====== DATASET CONTENT ======

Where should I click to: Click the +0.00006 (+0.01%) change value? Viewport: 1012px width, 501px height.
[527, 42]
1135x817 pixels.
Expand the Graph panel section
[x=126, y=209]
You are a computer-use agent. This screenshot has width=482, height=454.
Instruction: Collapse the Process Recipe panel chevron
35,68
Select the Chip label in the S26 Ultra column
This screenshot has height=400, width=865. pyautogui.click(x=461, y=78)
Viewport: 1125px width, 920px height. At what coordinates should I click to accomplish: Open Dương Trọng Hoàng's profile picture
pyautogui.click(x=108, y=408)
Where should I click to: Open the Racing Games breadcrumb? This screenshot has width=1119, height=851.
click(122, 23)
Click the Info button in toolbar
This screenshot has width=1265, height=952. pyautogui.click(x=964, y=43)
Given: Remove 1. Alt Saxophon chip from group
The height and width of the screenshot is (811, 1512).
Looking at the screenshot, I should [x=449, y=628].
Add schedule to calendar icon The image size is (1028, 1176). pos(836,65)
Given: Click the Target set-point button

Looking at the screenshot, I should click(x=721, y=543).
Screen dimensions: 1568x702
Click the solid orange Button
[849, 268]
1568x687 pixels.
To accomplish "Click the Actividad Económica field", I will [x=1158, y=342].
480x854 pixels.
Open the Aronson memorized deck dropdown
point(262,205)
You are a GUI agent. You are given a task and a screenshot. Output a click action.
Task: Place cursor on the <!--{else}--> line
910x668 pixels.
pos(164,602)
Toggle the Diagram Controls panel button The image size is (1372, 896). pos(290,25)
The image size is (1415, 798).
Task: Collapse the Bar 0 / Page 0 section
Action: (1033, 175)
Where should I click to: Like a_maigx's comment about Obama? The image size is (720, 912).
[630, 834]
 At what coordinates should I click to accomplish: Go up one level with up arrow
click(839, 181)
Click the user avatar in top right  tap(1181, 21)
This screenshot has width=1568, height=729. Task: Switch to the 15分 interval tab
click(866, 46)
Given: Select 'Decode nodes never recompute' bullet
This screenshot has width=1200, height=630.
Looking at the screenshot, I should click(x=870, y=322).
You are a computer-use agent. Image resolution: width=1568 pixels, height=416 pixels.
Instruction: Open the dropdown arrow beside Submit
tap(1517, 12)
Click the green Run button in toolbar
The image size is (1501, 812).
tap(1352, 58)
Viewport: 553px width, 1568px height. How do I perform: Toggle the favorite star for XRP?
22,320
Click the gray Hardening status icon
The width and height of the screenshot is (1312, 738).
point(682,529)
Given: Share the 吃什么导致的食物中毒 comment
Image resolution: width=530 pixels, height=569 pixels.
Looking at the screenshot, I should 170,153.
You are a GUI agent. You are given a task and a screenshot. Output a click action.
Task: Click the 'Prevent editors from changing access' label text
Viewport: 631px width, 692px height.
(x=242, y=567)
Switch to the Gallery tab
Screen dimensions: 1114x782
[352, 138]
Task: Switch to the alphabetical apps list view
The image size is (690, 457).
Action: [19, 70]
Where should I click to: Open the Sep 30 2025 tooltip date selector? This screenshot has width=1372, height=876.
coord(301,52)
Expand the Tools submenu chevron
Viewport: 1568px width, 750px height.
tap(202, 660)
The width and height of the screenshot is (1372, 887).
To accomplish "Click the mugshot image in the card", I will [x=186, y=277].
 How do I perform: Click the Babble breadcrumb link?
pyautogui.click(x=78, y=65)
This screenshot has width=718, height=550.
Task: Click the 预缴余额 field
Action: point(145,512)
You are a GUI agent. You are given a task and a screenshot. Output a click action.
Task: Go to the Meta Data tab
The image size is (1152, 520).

======

TASK INSTRUCTIONS:
Show each line of the records that contains the string "Switch". Matches must have the same uppercase and lowercase letters.

ANSWER TO THIS EXERCISE:
This screenshot has width=1568, height=729. Task: Switch to the 15分 interval tab
Switch to the Gallery tab
Task: Switch to the alphabetical apps list view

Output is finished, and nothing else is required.